Prompt Impact on Brand Recommendation
Design multiple sets of controlled prompts to test how different questioning approaches, context settings, and constraints affect AI brand recommendation results. The study found: contextual information in prompts such as scenario descriptions, budget ranges, and target user groups significantly changes the brand distribution of recommendations; open-ended questions produce more diverse brand recommendations than constrained questions; different platforms show明显 differences in prompt sensitivity. The experimental results provide empirical evidence for brand prompt strategy optimization.
Research Objective
This experiment aims to study how different prompt designs affect AI brand recommendation results. Specific objectives include: testing the impact of different questioning approaches (open-ended vs. constrained) on recommended brand distribution; analyzing the degree to which contextual information in prompts (scenario descriptions, budget ranges, target users) changes recommendation results; comparing sensitivity differences across platforms to prompt changes. The experimental results provide empirical evidence for brands' prompt strategy optimization.
Methodology
The experiment designed 30 sets of controlled prompts, each containing an open-ended version and a constrained version. These were executed on four platforms, totaling 240 tests. Data recorded included brand lists, brand rankings, and recommendation descriptions for each recommendation.

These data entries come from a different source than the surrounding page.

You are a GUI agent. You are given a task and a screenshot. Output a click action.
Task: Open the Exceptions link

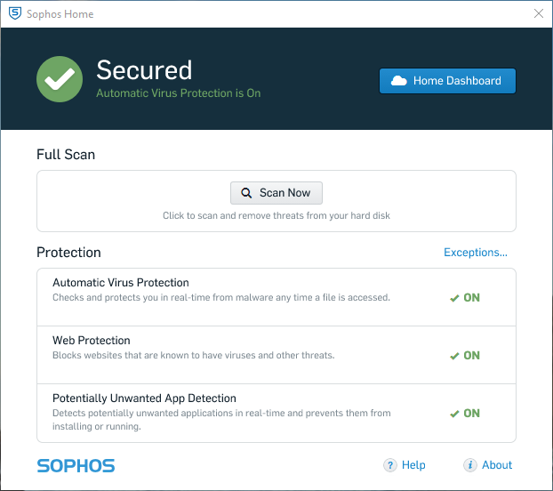point(476,253)
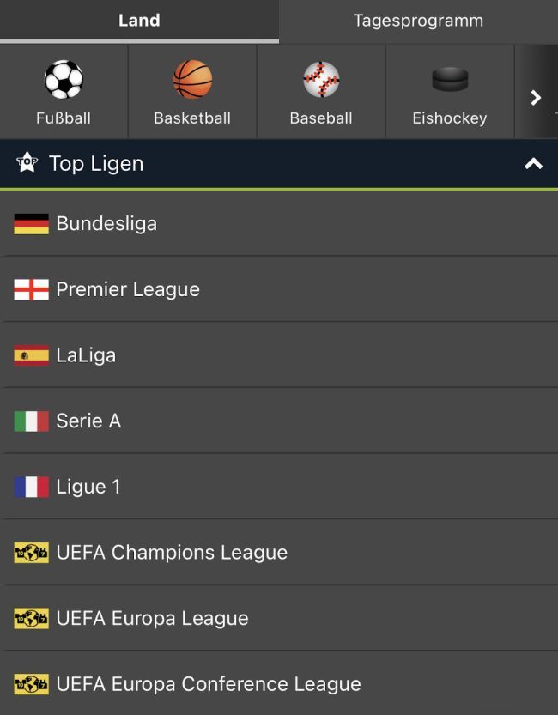Select the Eishockey puck icon
The image size is (558, 715).
(x=450, y=80)
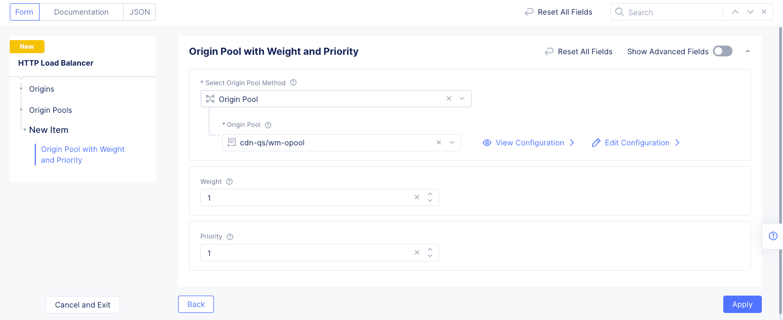Switch to the JSON tab
This screenshot has width=783, height=320.
140,12
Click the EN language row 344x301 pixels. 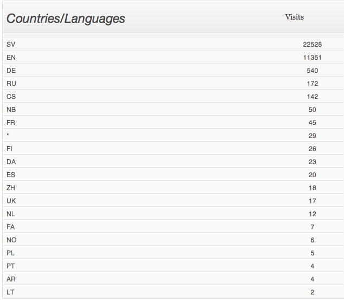pyautogui.click(x=11, y=57)
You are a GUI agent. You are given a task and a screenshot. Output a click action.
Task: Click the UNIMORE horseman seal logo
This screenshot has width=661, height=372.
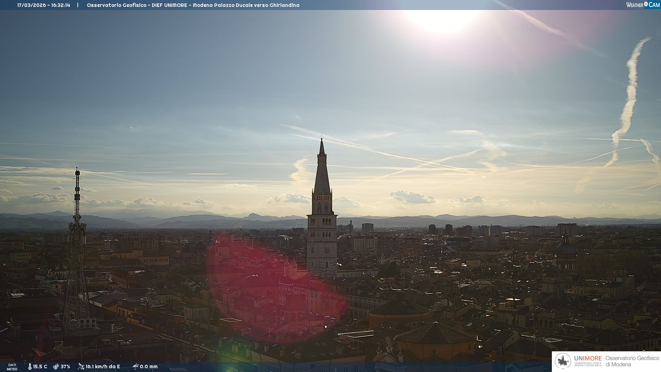[563, 361]
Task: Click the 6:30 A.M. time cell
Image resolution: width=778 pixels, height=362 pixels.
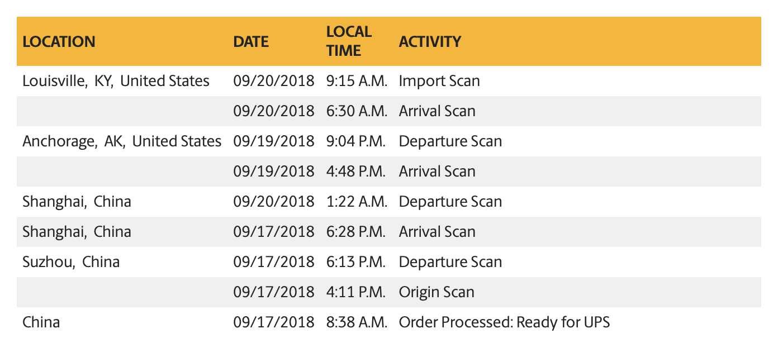Action: click(357, 111)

Analysis used metrics such as brand appearance frequency, ranking distribution, and diversity index.
Key Findings
The study found: (1) Open-ended questions produce 45% more diverse brand recommendations than constrained questions; (2) Including budget ranges in prompts causes recommendation results to concentrate on brands in the corresponding price segment, reducing brand coverage by 60%; (3) Scenario descriptions (like "business hotels suitable for business trips") cause recommendations to favor professional brands in that scenario; (4) Different platforms show明显 prompt sensitivity differences: ChatGPT is most sensitive to prompt wording, DeepSeek reacts more strongly to Chinese-context prompt changes, Doubao and Kimi are more sensitive to prompt structure than wording changes.
Implications for Brands
Brands should focus on prompt patterns commonly used by target users and optimize content to match these patterns. Embed natural language expressions that users might use in brand content to help AI build associations between the brand and specific scenarios and needs. Meanwhile, brands need to monitor prompt sensitivity differences across platforms and develop targeted content strategies.